The 9 Biggest Classroom Management Mistakes Teachers Make

Much of your classroom management success is dependent upon your ability to avoid making big mistakes. Make them often enough, or repeatedly, and you’ll lose control of your classroom quickly.

Before long, you’ll begin to believe teaching in a chaotic environment is just part of the job.

It’s not. At least, it doesn’t have to be. The truth is, you have the power to create the class you really want, regardless of where you teach.

But classroom management must be a daily commitment. It must be your top priority if you hope to build a classroom of happy, well-behaved, and motivated students.

Use the following list as a way to evaluate how close you are to reaching your classroom management goals. When you’re finished reading, you can score yourself on a five point scale.

Some of these items have been covered in previous posts, so if you’re interested in more complete explanations, I’ve included a link.

1. Not enforcing classroom rules 100% of the time. This is by far the biggest mistake, and it’s a common problem for a majority of teachers. For every time you let something go, you create more misbehavior in the future.

2. Lecturing, pleading, scolding, and reminding students instead of letting your consequences do the job they’re intended to do.
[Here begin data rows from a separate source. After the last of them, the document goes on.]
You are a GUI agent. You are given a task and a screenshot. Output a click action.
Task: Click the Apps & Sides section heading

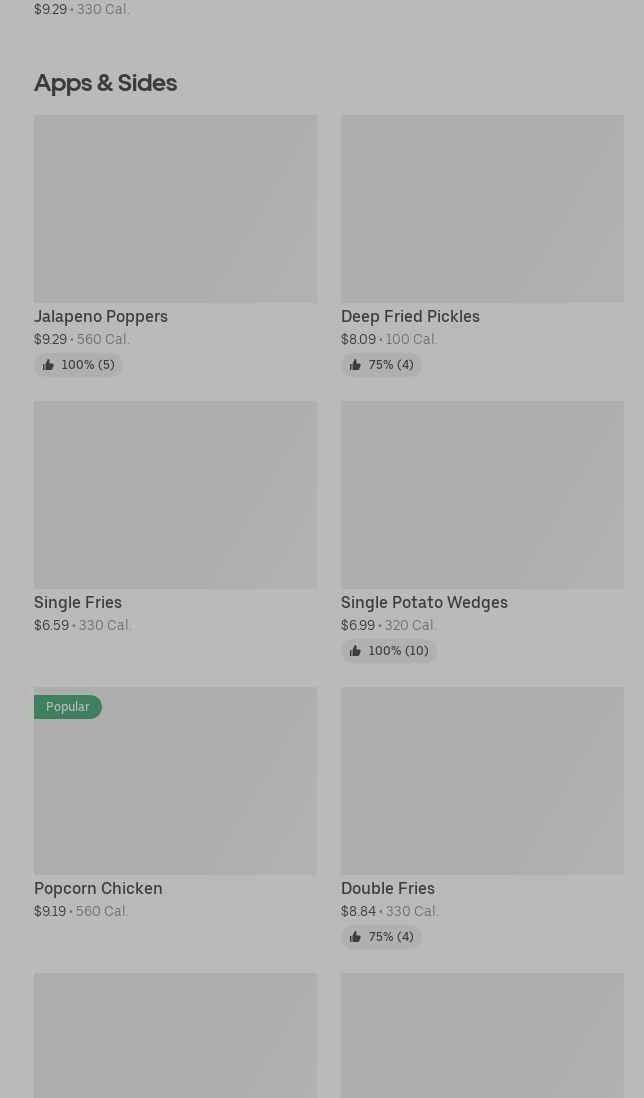(x=105, y=82)
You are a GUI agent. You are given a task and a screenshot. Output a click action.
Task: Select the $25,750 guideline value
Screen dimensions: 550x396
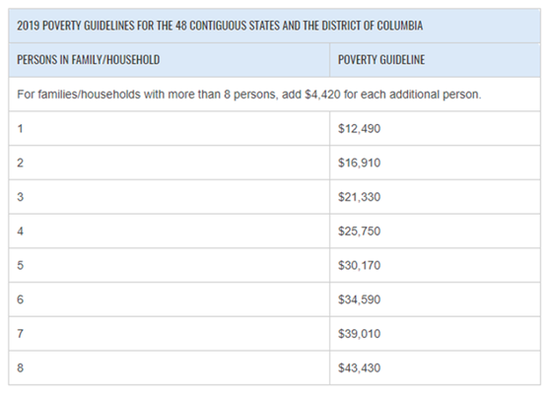point(359,231)
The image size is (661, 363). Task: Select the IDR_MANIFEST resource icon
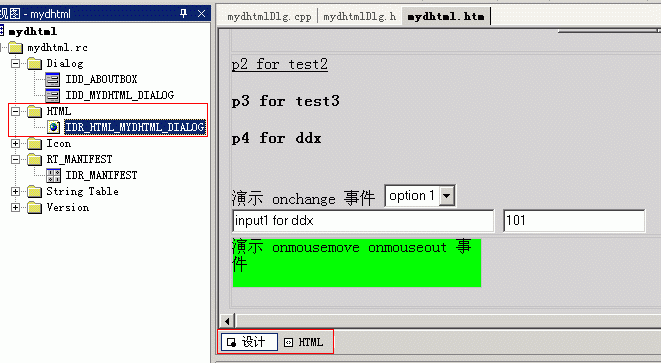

Lean exclusively on your classroom management plan, and you will eliminate the need to use these ineffectual methods.

3. Taking poor student behavior personally. Revenge isn’t sweet, it’s self-sabotage. Letting your emotions get involved in classroom management will cloud your judgment, make you do things you will regret, and alienate your students.

4. Yelling at students. Raising your voice creates tension and ruins rapport. It also provides a poor model for your students by showing them the wrong way to behave when things don’t go their way. Most important, it communicates to your students that you only mean what you say when you raise your voice.

5. Preaching your classroom management plan instead of teaching it clearly through detailed modeling, role-play, and practice, practice, practice.

6. Not smiling or showing your personality the first month, semester, or, for some, the entire school year. Likability is the key to building rapport. And rapport makes everything easier, especially classroom management.

7. Praising students for what is a common expectation or praising them in order to influence other students (i.e., caught being good). These are dishonest methods. Teachers who rely on false praise typically do so shortsightedly to get through the day, the week, or the year. But false praise doesn’t change behavior; it’s a momentary fix devoid of meaning. Students are perceptive and see right through inauthenticity.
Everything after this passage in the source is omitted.